Your goal. Omit all pictures. Copy exactly the lines from the line containing "Instruction: Click the" to the end of the listing, with both ends included.

====

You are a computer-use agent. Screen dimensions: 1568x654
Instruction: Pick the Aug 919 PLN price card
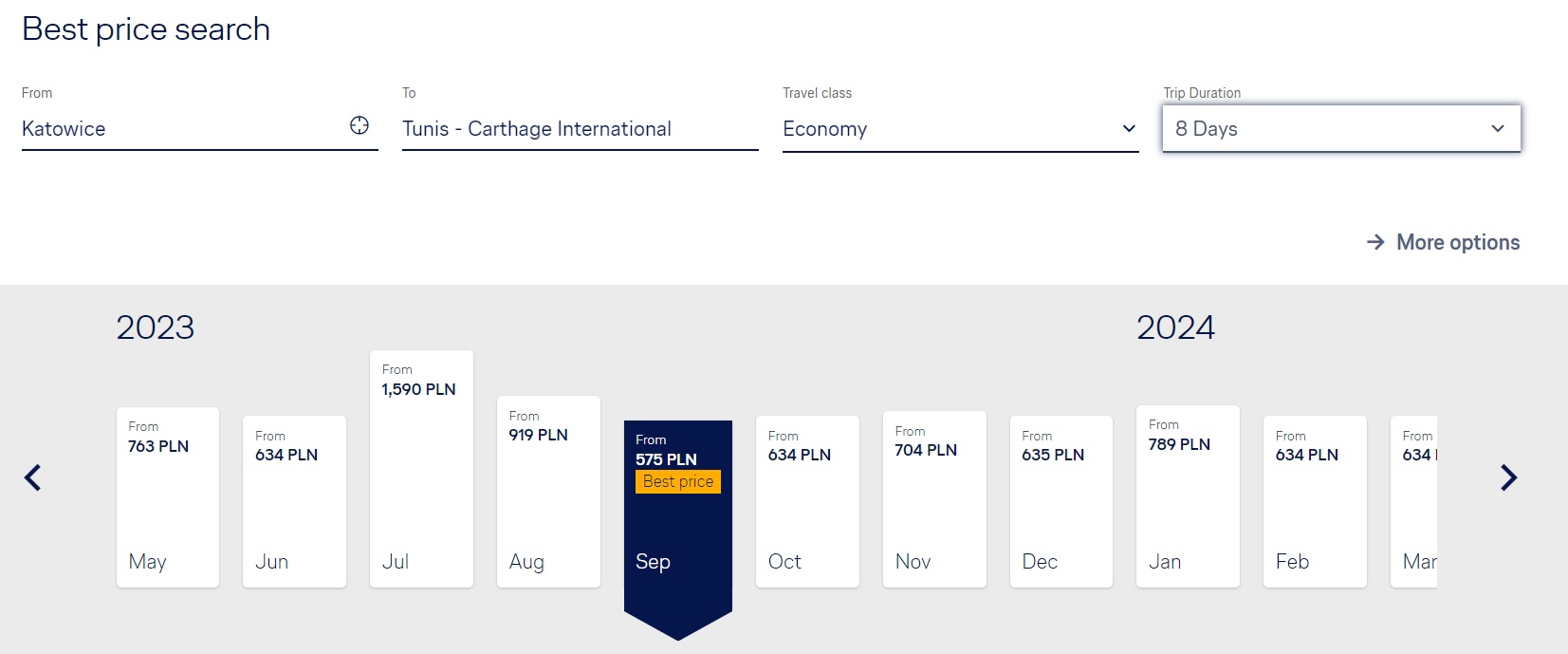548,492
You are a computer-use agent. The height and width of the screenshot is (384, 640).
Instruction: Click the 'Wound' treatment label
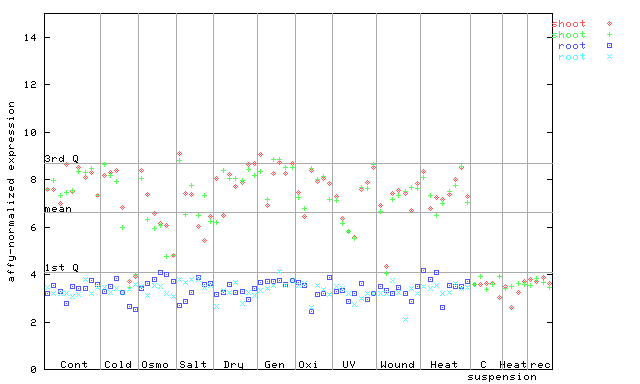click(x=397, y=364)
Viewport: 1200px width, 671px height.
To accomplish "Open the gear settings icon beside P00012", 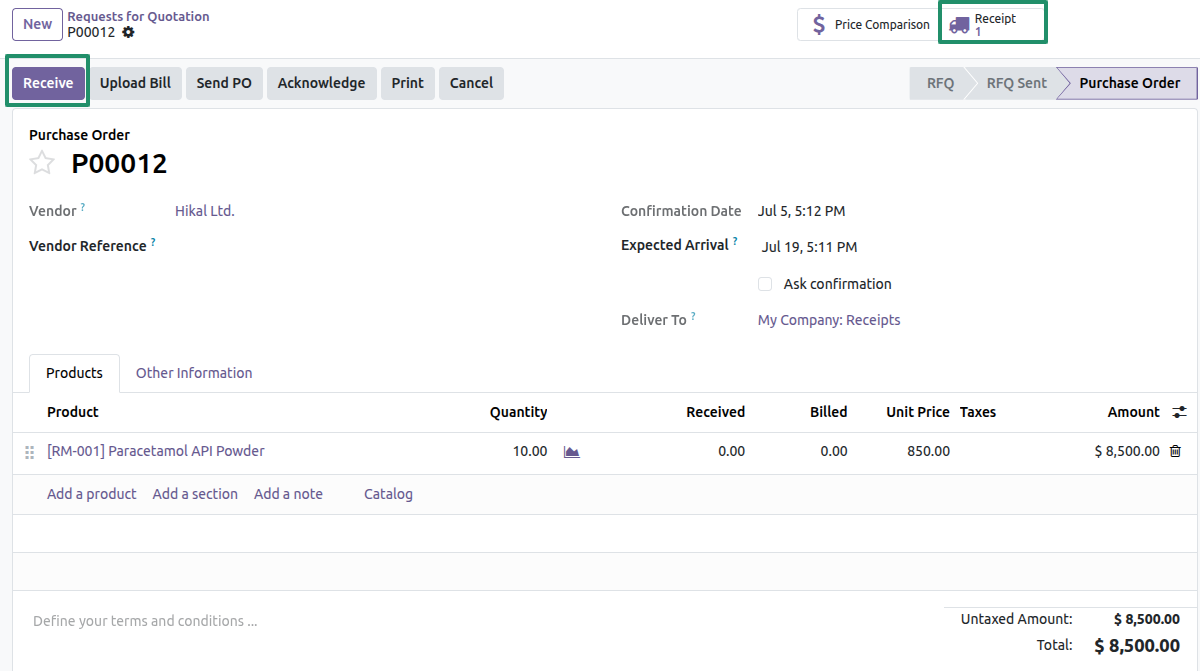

====

Result.
Instruction: Click the 'Wound' treatment label
click(x=397, y=364)
Viewport: 1200px width, 671px height.
To accomplish "Open the gear settings icon beside P00012", 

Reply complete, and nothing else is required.